→ Record extracts:

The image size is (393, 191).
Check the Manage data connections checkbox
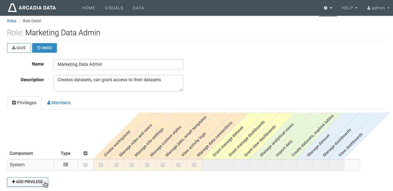click(194, 165)
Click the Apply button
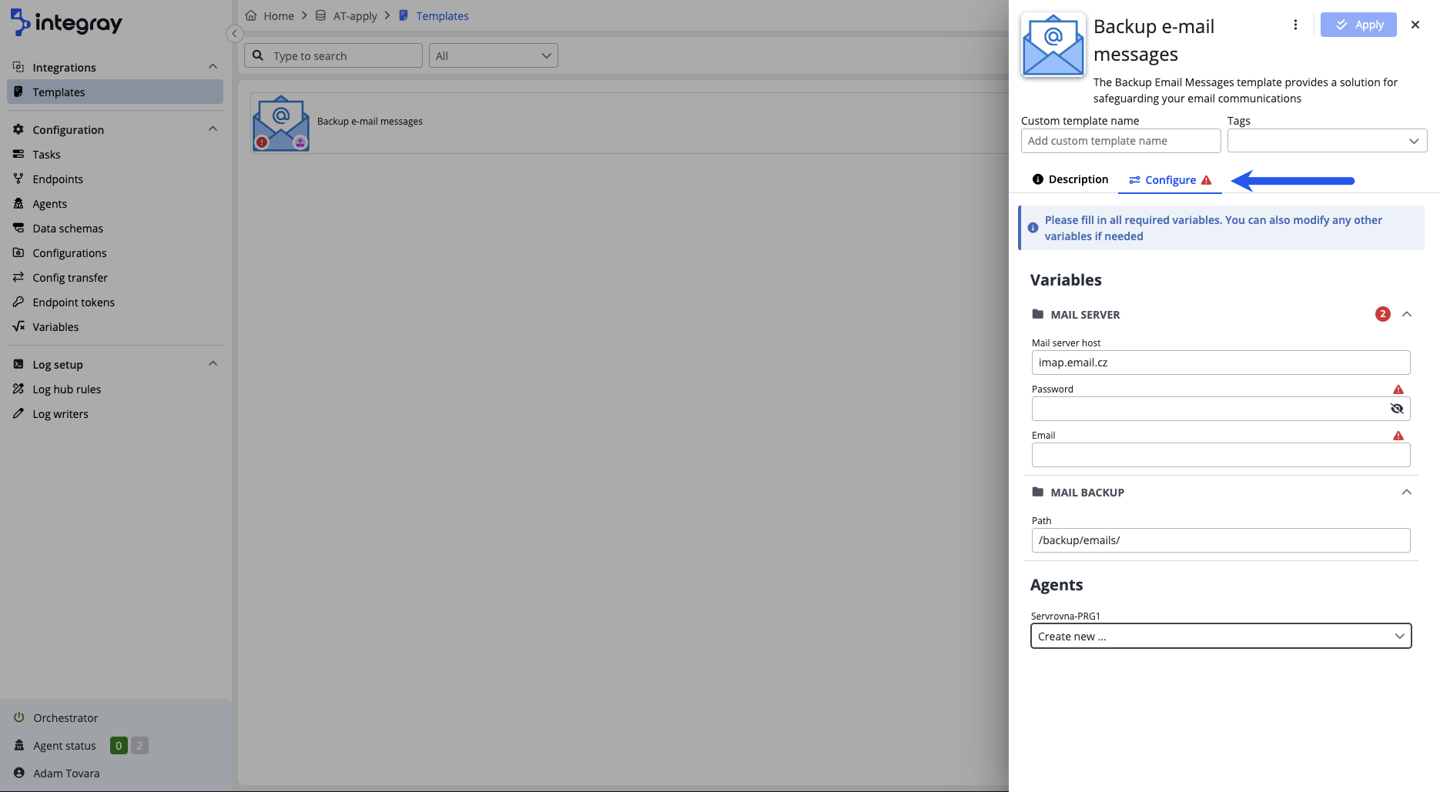 click(x=1358, y=25)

→ To be done: Rewrite all the items with "button" changed to "control" and everything else unchanged, leaving out the pictures.

→ Task answer:
The image size is (393, 191).
Check the Manage data connections checkbox
click(194, 165)
Click the Apply control
 click(x=1358, y=25)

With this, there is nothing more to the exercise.